Melalui Focus Group Discussion (FGD) yang digelar bagian Hukum dan Hak Asasi Manusia (HAM) di Asana Grand Pangrango Hotel, Jalan Pajajaran, Kota Bogor, Kamis (30/6), Sekretaris Daerah (Sekda) Syarifah Sofiah berharap jajaran Pemerintah Kota Bogor mampu memberikan masukan untuk materi penyusunan produk hukum daerah sebagai tindak lanjut kedua Undang-Undang tersebut.

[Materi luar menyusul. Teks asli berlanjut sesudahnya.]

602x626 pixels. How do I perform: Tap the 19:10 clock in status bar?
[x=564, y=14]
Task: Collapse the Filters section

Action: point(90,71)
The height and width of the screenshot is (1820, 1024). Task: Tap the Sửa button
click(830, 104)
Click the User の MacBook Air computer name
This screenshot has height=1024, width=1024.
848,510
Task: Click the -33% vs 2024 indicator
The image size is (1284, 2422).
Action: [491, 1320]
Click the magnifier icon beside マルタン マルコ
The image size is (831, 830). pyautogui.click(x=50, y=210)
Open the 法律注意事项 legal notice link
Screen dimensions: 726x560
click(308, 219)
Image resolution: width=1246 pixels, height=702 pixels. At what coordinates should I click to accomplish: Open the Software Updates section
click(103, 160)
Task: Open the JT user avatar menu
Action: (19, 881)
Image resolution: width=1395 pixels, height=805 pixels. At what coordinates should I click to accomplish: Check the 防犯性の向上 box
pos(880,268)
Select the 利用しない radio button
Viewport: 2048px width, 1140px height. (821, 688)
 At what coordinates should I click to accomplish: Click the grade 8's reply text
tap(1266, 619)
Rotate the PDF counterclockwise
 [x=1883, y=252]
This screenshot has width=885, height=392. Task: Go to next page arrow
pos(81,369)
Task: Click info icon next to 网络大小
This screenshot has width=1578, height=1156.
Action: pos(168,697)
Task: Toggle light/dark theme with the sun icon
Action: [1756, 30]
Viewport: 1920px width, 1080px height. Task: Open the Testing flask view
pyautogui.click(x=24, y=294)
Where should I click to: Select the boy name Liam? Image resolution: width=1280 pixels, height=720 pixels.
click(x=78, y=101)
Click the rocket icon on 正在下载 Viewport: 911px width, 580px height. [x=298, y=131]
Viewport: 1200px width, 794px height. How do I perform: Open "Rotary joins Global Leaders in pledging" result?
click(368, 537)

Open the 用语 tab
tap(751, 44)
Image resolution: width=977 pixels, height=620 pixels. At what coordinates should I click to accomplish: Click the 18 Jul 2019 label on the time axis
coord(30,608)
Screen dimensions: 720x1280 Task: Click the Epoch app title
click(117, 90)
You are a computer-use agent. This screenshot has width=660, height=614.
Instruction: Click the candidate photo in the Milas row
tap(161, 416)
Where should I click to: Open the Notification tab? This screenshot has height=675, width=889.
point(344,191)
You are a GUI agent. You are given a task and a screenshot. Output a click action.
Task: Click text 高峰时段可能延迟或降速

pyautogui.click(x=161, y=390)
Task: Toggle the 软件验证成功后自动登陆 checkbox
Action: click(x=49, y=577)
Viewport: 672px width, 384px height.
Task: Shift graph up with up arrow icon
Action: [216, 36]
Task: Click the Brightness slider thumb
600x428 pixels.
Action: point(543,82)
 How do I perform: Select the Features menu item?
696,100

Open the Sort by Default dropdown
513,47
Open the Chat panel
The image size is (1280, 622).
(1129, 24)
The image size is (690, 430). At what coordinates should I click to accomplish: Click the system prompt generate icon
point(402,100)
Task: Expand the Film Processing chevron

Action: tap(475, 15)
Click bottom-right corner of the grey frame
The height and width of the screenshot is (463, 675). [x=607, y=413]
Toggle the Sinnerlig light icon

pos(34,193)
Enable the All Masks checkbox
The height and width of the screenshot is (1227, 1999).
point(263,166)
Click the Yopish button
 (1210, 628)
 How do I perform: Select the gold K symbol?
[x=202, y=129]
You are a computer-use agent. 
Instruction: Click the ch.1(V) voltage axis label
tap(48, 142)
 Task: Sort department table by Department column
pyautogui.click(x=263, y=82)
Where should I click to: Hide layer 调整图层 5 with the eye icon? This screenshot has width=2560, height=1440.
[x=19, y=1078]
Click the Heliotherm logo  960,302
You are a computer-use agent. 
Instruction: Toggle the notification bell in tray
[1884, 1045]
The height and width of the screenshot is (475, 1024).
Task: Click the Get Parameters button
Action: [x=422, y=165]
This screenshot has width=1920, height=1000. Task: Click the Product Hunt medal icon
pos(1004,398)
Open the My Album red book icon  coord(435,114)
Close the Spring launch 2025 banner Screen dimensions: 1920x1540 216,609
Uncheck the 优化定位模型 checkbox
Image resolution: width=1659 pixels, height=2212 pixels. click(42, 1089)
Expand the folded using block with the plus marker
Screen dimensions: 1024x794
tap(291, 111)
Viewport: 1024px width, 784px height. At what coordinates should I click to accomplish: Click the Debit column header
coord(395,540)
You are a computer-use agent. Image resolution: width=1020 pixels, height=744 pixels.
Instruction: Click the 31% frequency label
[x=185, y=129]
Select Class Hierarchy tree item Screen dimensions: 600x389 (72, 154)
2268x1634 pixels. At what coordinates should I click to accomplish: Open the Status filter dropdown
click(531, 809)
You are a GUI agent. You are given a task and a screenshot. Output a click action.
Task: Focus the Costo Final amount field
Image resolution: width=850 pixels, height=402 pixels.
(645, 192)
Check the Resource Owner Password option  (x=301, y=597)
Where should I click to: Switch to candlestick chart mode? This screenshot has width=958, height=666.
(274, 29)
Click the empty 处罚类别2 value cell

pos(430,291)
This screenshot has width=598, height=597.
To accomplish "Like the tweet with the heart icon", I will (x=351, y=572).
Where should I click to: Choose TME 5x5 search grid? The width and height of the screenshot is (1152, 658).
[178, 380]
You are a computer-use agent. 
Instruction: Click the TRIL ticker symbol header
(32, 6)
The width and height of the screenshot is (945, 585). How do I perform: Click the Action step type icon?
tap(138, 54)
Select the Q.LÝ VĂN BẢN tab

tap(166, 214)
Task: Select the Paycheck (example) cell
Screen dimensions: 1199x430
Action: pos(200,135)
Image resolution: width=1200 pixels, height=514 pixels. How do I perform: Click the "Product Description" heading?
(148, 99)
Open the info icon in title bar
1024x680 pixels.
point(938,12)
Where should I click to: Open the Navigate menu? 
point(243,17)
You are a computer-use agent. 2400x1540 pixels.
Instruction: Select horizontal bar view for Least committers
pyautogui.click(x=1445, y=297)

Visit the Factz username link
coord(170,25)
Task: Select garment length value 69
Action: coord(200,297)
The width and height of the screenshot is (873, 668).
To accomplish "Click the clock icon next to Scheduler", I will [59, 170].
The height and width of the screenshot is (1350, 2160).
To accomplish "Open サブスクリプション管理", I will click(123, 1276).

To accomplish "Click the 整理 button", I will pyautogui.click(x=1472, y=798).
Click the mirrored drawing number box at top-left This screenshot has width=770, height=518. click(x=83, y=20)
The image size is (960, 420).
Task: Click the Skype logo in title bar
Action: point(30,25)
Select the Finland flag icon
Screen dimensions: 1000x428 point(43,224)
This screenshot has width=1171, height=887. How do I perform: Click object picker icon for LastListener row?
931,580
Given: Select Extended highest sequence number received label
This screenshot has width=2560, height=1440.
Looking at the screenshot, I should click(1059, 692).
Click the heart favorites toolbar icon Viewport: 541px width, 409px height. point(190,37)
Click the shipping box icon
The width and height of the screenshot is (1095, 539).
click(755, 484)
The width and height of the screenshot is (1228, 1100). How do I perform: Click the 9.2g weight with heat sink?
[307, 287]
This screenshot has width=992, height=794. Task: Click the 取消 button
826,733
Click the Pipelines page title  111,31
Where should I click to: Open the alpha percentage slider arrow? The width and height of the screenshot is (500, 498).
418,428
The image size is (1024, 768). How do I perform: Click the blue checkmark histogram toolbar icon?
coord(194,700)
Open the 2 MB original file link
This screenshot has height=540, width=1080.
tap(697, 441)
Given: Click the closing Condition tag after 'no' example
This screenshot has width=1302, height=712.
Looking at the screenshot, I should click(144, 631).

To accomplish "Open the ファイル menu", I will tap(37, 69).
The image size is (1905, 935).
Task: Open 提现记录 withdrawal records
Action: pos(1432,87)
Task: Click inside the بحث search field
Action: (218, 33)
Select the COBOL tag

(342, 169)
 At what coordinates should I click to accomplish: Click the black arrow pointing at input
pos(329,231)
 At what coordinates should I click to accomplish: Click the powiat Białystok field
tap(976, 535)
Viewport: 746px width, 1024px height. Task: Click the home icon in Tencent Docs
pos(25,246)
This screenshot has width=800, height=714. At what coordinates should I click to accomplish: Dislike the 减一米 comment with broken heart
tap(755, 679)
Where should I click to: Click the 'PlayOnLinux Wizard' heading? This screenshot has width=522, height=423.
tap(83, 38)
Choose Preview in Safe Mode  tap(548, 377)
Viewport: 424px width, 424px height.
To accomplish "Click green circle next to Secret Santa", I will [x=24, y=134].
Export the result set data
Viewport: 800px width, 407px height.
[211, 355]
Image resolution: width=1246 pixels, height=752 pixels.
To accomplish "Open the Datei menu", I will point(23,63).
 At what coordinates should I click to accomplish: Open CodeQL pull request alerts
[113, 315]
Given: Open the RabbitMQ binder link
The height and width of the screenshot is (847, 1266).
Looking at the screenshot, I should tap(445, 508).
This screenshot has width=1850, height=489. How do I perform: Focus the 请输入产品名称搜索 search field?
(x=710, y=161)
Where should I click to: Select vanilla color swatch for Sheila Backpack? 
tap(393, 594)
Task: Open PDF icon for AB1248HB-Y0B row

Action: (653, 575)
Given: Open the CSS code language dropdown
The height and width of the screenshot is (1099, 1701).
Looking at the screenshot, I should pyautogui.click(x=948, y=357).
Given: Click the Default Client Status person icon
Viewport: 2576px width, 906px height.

"Kegiatan ini dalam rangka memberikan pencerahan bagi kita semua, ada banyak peraturan daerah yang akan mengalami revisi," katanya. Syarifah Sofiah mengajak jajaran Pemkot Bogor untuk bekerja keras, bekerja sama dan bersinergi dalam menghadapi implementasi kedua Undang-Undang di Kota Bogor. Akan ada banyak peraturan daerah yang akan mengalami revisi. Menyangkut UU Cipta Kerja ada sekitar 38 perda Kota Bogor yang terdampak.
Sementara untuk UU HKPD, khususnya bidang pajak di Kota Bogor ada sembilan aturan pajak daerah dan tiga peraturan retribusi daerah. FGD juga dihadiri narasumber Analis Kebijakan Ahli Madya Direktorat Pendapatan Daerah Dirjen Bina Keuangan Daerah Kementerian Dalam Negeri (Kemendagri), An An Andri Hikmat dan Analisis Hukum Muda pada Bagian Dokumentasi Hukum, Pembinaan dan Perawatan Produk Setda Provinsi Jawa Barat, Hukum Arif Nurcahyo.
Syarifah juga berharap jajaran Pemkot Bogor mendapat informasi yang lebih jelas terkait dampaknya sehingga memberikan manfaat, khususnya dalam tindak lanjut merevisi dan mengkalkulasi dari implementasi UU Cipta Kerja dan UU HKPD. Kepala Bagian Hukum dan Hak Asasi Manusia Setda Kota Bogor, Alma Wiranta menambahkan menggelar FGD sebelum penyusunan materi revisi perda merupakan tugas dan tanggung jawab yang dijalankan Pemkot Bogor. Dengan ini maka mendapatkan materi dalam menciptakan suatu produk hukum daerah Kota Bogor sebagai tindak lanjut dari UU Cipta Kerja dan UU HKPD yang nanti akan diterapkan.